ENTRIES SHOWN START

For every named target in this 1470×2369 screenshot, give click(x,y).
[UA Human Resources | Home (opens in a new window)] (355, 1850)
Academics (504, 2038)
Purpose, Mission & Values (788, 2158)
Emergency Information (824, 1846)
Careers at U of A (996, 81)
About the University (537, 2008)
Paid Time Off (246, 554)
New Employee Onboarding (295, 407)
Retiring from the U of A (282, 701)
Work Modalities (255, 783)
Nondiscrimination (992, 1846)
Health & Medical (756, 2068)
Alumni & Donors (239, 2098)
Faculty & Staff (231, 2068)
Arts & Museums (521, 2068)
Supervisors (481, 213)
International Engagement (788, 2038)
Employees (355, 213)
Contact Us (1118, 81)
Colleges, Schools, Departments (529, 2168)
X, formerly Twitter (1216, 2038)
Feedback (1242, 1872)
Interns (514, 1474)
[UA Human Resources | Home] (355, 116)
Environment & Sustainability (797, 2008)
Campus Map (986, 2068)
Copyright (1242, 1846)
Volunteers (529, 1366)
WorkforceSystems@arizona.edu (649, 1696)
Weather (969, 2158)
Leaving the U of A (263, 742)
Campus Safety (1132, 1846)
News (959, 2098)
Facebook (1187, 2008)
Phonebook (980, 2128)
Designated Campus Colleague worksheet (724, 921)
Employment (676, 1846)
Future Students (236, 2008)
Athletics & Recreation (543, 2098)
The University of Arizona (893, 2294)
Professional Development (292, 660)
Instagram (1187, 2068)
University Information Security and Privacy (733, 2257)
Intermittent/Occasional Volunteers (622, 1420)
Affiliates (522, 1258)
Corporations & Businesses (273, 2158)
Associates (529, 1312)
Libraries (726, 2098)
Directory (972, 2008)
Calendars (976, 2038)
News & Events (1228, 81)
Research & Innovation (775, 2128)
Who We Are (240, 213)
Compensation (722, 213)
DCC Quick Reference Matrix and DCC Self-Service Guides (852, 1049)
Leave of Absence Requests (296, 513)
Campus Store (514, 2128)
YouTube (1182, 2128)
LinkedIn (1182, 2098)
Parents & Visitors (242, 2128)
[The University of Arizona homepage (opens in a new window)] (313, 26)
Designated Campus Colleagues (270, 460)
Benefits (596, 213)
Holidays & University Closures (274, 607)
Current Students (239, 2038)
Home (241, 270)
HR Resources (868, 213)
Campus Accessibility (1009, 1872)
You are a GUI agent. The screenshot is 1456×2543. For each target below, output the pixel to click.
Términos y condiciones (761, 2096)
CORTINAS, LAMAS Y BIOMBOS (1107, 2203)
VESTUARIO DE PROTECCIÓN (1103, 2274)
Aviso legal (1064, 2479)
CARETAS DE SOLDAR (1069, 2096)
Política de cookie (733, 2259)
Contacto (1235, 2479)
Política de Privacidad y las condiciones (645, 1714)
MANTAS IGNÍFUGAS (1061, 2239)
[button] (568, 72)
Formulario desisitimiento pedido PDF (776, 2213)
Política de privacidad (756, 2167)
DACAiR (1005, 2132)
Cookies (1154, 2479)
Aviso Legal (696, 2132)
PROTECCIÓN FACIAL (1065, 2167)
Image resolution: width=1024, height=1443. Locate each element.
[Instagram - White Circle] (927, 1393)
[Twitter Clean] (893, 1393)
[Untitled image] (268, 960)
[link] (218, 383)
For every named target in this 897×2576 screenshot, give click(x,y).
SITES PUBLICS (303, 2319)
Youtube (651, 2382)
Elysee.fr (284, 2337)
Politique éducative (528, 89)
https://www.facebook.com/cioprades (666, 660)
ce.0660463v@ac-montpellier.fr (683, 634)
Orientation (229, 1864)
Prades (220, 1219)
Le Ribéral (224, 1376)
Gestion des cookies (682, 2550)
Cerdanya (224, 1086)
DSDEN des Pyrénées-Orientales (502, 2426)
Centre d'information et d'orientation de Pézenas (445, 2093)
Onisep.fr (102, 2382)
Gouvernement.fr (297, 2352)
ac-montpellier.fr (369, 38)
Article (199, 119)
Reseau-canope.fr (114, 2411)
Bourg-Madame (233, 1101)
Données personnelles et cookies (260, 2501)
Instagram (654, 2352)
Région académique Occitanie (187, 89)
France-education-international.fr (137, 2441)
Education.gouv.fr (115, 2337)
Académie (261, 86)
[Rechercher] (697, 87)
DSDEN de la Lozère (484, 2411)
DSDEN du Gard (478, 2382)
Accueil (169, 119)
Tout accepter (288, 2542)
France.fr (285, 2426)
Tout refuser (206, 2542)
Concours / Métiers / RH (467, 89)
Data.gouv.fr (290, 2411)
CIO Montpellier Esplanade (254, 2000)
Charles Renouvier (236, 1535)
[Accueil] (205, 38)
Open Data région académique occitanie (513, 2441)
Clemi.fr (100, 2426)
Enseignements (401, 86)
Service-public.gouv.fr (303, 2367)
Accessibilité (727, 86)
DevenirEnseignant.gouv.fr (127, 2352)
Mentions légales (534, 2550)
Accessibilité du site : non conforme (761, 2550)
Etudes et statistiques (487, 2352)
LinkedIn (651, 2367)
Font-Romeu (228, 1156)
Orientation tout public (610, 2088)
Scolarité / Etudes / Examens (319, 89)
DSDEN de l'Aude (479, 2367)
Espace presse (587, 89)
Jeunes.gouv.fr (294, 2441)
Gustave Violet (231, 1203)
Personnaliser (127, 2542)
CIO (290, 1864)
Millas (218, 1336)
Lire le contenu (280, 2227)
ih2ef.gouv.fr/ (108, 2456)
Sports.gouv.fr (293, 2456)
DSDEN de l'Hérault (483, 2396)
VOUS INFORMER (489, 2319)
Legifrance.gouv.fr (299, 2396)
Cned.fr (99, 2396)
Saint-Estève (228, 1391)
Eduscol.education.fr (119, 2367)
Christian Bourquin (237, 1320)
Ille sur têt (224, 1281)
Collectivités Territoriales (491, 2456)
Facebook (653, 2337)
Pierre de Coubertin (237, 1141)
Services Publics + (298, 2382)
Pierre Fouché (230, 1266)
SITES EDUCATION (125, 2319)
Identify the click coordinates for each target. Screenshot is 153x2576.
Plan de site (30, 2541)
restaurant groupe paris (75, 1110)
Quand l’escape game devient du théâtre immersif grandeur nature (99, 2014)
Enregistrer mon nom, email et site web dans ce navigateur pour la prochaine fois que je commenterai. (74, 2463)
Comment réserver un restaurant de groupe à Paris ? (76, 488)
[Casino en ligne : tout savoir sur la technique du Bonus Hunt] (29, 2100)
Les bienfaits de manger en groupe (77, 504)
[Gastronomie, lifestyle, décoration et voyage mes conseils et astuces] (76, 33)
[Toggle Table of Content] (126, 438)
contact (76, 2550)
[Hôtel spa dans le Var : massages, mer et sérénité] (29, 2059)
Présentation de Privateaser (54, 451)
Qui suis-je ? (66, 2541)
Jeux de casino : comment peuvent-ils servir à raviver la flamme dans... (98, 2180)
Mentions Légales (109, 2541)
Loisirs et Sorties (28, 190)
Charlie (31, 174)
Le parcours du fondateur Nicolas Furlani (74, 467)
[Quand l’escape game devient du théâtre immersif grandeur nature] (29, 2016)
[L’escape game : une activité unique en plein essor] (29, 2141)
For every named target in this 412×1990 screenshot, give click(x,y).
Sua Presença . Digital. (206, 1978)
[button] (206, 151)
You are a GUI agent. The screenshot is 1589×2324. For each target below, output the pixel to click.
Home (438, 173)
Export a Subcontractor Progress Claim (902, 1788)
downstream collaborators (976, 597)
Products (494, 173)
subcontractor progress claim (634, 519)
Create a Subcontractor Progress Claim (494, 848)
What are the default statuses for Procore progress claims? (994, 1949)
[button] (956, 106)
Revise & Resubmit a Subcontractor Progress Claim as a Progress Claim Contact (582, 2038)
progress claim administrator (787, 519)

ENTRIES SHOWN END

◆ AIM OF THE EXERCISE ◆
From the records above, copy out the line with "CIO Montpellier Esplanade (254, 2000)", the line with "Loisirs et Sorties (28, 190)", and every line between them, word for word.

◆ RESULT FOR THIS TASK ◆
CIO Montpellier Esplanade (254, 2000)
Charles Renouvier (236, 1535)
[Accueil] (205, 38)
Open Data région académique occitanie (513, 2441)
Clemi.fr (100, 2426)
Enseignements (401, 86)
Service-public.gouv.fr (303, 2367)
Accessibilité (727, 86)
DevenirEnseignant.gouv.fr (127, 2352)
Mentions légales (534, 2550)
Accessibilité du site : non conforme (761, 2550)
Etudes et statistiques (487, 2352)
LinkedIn (651, 2367)
Font-Romeu (228, 1156)
Orientation tout public (610, 2088)
Scolarité / Etudes / Examens (319, 89)
DSDEN de l'Aude (479, 2367)
Espace presse (587, 89)
Jeunes.gouv.fr (294, 2441)
Gustave Violet (231, 1203)
Personnaliser (127, 2542)
CIO (290, 1864)
Millas (218, 1336)
Lire le contenu (280, 2227)
ih2ef.gouv.fr/ (108, 2456)
Sports.gouv.fr (293, 2456)
DSDEN de l'Hérault (483, 2396)
VOUS INFORMER (489, 2319)
Legifrance.gouv.fr (299, 2396)
Cned.fr (99, 2396)
Saint-Estève (228, 1391)
Eduscol.education.fr (119, 2367)
Christian Bourquin (237, 1320)
Ille sur têt (224, 1281)
Collectivités Territoriales (491, 2456)
Facebook (653, 2337)
Pierre de Coubertin (237, 1141)
Services Publics + (298, 2382)
Pierre Fouché (230, 1266)
SITES EDUCATION (125, 2319)
Identify the click coordinates for each target. Screenshot is 153x2576.
Plan de site (30, 2541)
restaurant groupe paris (75, 1110)
Quand l’escape game devient du théâtre immersif grandeur nature (99, 2014)
Enregistrer mon nom, email et site web dans ce navigateur pour la prochaine fois que je commenterai. (74, 2463)
Comment réserver un restaurant de groupe à Paris ? (76, 488)
[Casino en ligne : tout savoir sur la technique du Bonus Hunt] (29, 2100)
Les bienfaits de manger en groupe (77, 504)
[Gastronomie, lifestyle, décoration et voyage mes conseils et astuces] (76, 33)
[Toggle Table of Content] (126, 438)
contact (76, 2550)
[Hôtel spa dans le Var : massages, mer et sérénité] (29, 2059)
Présentation de Privateaser (54, 451)
Qui suis-je ? (66, 2541)
Jeux de casino : comment peuvent-ils servir à raviver la flamme dans... (98, 2180)
Mentions Légales (109, 2541)
Loisirs et Sorties (28, 190)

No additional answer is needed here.